Records shown

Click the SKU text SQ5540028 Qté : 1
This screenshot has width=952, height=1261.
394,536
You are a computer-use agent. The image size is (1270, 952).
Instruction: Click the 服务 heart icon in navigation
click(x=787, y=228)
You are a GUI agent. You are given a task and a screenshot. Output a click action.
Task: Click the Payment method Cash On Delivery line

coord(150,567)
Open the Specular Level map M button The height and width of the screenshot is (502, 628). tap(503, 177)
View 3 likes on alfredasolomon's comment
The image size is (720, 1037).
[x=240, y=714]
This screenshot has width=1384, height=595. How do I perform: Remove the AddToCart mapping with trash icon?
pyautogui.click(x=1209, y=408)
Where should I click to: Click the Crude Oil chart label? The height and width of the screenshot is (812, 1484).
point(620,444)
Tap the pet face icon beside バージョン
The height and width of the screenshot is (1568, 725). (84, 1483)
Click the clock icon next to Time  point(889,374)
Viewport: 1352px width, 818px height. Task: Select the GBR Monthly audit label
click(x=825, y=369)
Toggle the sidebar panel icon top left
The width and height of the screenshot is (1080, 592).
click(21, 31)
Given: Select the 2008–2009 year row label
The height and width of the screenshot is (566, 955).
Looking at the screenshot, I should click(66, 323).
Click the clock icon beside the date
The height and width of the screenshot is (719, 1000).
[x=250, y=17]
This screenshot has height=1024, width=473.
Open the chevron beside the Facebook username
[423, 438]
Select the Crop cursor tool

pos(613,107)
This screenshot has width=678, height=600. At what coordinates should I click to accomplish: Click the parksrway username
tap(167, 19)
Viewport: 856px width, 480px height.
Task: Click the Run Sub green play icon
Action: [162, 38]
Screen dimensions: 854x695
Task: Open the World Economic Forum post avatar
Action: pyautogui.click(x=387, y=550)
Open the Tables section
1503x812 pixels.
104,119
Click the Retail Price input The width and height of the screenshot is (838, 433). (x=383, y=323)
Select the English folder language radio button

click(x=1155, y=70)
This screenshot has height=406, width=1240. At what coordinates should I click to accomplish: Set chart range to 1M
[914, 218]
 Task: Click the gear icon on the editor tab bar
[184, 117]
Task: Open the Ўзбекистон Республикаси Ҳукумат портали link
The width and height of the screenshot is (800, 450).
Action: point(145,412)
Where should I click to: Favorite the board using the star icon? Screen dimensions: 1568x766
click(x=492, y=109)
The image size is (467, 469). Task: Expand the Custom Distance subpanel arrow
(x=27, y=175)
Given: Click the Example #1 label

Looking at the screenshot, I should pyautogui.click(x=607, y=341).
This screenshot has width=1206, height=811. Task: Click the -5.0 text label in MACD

Problem
Copy every one of the entries above word for word, keeping each line as it is.

Answer in full
Click the SKU text SQ5540028 Qté : 1
This screenshot has width=952, height=1261.
394,536
You are a computer-use agent. The image size is (1270, 952).
Instruction: Click the 服务 heart icon in navigation
click(x=787, y=228)
You are a GUI agent. You are given a task and a screenshot. Output a click action.
Task: Click the Payment method Cash On Delivery line

coord(150,567)
Open the Specular Level map M button The height and width of the screenshot is (502, 628). tap(503, 177)
View 3 likes on alfredasolomon's comment
The image size is (720, 1037).
[x=240, y=714]
This screenshot has width=1384, height=595. How do I perform: Remove the AddToCart mapping with trash icon?
pyautogui.click(x=1209, y=408)
Where should I click to: Click the Crude Oil chart label? The height and width of the screenshot is (812, 1484).
point(620,444)
Tap the pet face icon beside バージョン
The height and width of the screenshot is (1568, 725). (84, 1483)
Click the clock icon next to Time  point(889,374)
Viewport: 1352px width, 818px height. Task: Select the GBR Monthly audit label
click(x=825, y=369)
Toggle the sidebar panel icon top left
The width and height of the screenshot is (1080, 592).
click(21, 31)
Given: Select the 2008–2009 year row label
The height and width of the screenshot is (566, 955).
Looking at the screenshot, I should click(66, 323).
Click the clock icon beside the date
The height and width of the screenshot is (719, 1000).
[x=250, y=17]
This screenshot has height=1024, width=473.
Open the chevron beside the Facebook username
[423, 438]
Select the Crop cursor tool

pos(613,107)
This screenshot has width=678, height=600. At what coordinates should I click to accomplish: Click the parksrway username
tap(167, 19)
Viewport: 856px width, 480px height.
Task: Click the Run Sub green play icon
Action: [162, 38]
Screen dimensions: 854x695
Task: Open the World Economic Forum post avatar
Action: pyautogui.click(x=387, y=550)
Open the Tables section
1503x812 pixels.
104,119
Click the Retail Price input The width and height of the screenshot is (838, 433). (x=383, y=323)
Select the English folder language radio button

click(x=1155, y=70)
This screenshot has height=406, width=1240. At what coordinates should I click to accomplish: Set chart range to 1M
[914, 218]
 Task: Click the gear icon on the editor tab bar
[184, 117]
Task: Open the Ўзбекистон Республикаси Ҳукумат портали link
The width and height of the screenshot is (800, 450).
Action: point(145,412)
Where should I click to: Favorite the board using the star icon? Screen dimensions: 1568x766
click(x=492, y=109)
The image size is (467, 469). Task: Expand the Custom Distance subpanel arrow
(x=27, y=175)
Given: Click the Example #1 label

Looking at the screenshot, I should pyautogui.click(x=607, y=341).
This screenshot has width=1206, height=811. Task: Click the -5.0 text label in MACD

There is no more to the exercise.